Math4201 Topology I (Lecture 15)

Let $U_n=B_{\frac{1}{n}}(x)$ be a sequence of open neighborhoods of $x$.

Since $x\in \overline{A}$ and $U_n$ is an open neighborhood of $x$, then $U_n\cap A\neq \emptyset$. Take $x_n\in U_n\cap A$, we claim that $\{x_n\}_{n=1}^\infty\subseteq A$ that $x_n\to x$.

Take an open neighborhood $U$ of $x$. Then by the definition of metric topology, there is $r>0$ such that $B_r(x)\subseteq U$.

let $N$ be such that $\frac{1}{N}<r$. Then for an $n\geq N$, we have $\frac{1}{n}\leq \frac{1}{N}<r$. This implies that $B_{\frac{1}{n}}(x)\subseteq B_r(x)\subseteq U$.

So $x_n\in B_{\frac{1}{n}}(x)\subseteq U$ for all $n\geq N$.

Otherwise, the last proposition holds for $\mathbb{R}^\omega$ with the box topology.

Last time we showed that this is not the case.

Find an example of a function $f:X\to Y$ which is not continuous but for any convergent sequence in $X$, $\{x_n\}_{n=1}^\infty\to x$, the sequence $\{f(x_n)\}_{n=1}^\infty\to f(x)$.

Consider $X=\mathbb{R}$ with complement finite topology and $Y=\mathbb{R}$ with the standard topology.

Take identity function $f(x)=x$.

This function is not continuous by trivially taking $(0,1)\subseteq \mathbb{R}$ and the complement of $(0,1)$ is not a finite set, so the function is not continuous.

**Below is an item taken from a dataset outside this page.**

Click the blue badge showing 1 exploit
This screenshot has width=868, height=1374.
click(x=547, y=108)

However, for every convergent sequence in $X$, $\{x_n\}_{n=1}^\infty\to x$, the sequence $\{f(x_n)\}_{n=1}^\infty\to f(x)$ trivially.

Part 1:

Let $f:X\to Y$ be a continuous map and

$$\{x_n\}_{n=1}^\infty\subseteq X$$

converges to $x$.

Want to show that $\{f(x_n)\}_{n=1}^\infty$ converges to $f(x)$.

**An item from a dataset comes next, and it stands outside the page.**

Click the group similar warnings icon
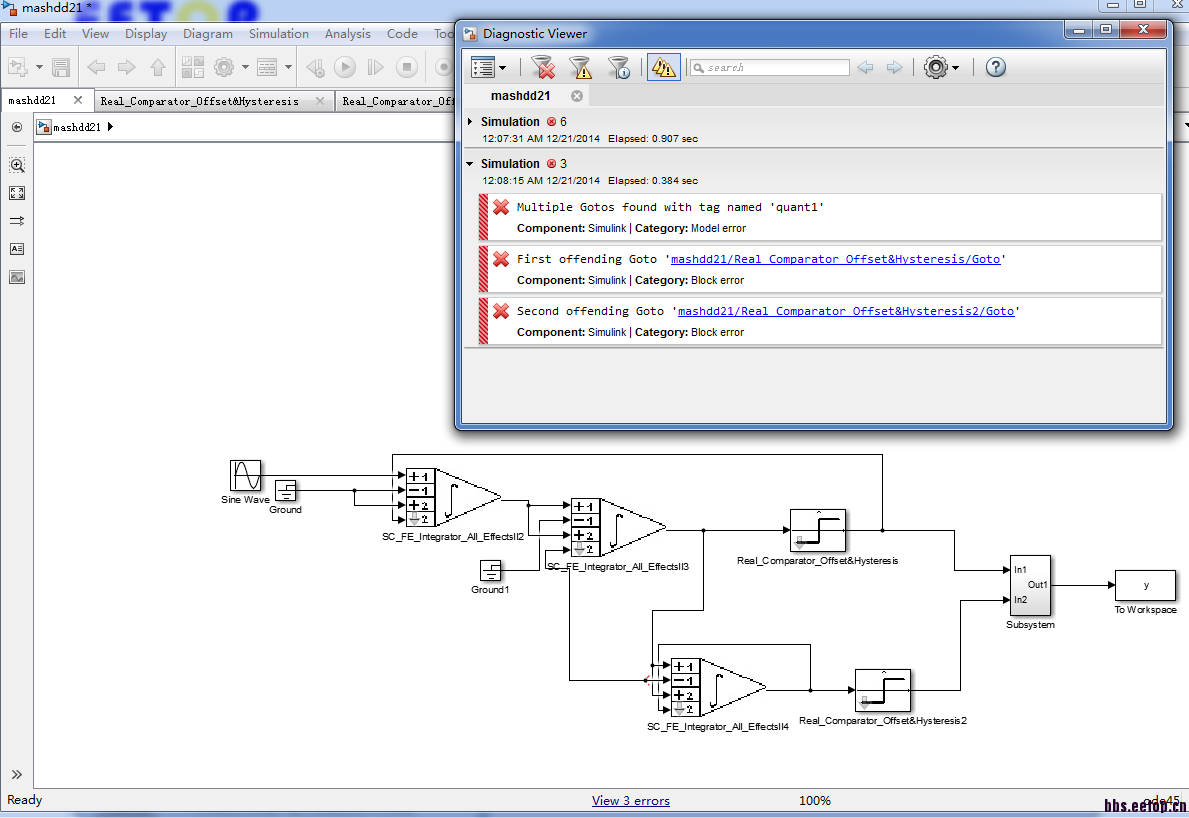1189x818 pixels. click(x=663, y=67)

i.e. for any open neighborhood $U$ of $f(x)$, we want to show $f(x_n)$ is eventually in $U$. Take $f^{-1}(U)$. This is an open neighborhood of $x$ since $x_n\to x$.

There is $N$ such that $\forall n\geq N$, we have $x_n\in f^{-1}(U)$, $f(x_n)\in U$.

This implies that $\{f(x_n)\}_{n=1}^\infty$ converges to $f(x)$.

Part 2:

Let $f:X\to Y$ be a map between two topological spaces with $X$ being metric such that for any convergent sequence in $X$, $\{x_n\}_{n=1}^\infty\to x$ in $X$, we have $f(x_n)\to f(x)$ in $Y$.

Want to show that $f$ is continuous.

Recall that it suffice to show that for any $A\subseteq X$, $f(\overline{A})\subseteq \overline{f(A)}$.

Take $y\in f(\overline{A})$. Then $y=f(x)$ with $x\in \overline{A}$. By the previous proposition, there is a sequence $\{x_n\}_{n=1}^\infty\subseteq A$ (since $X$ is a metric space) such that $x_n\to x$.

By our assumption,

$$\{f(x_n)\}_{n=1}^\infty\to f(x) \tag{*}$$

Note that $\{f(x_n)\}_{n=1}^\infty$ is a sequence in $f(A)$ and ($*$) implies that $y=f(x)\in f(A)$ (by the first part of the proposition). This gives us the claim.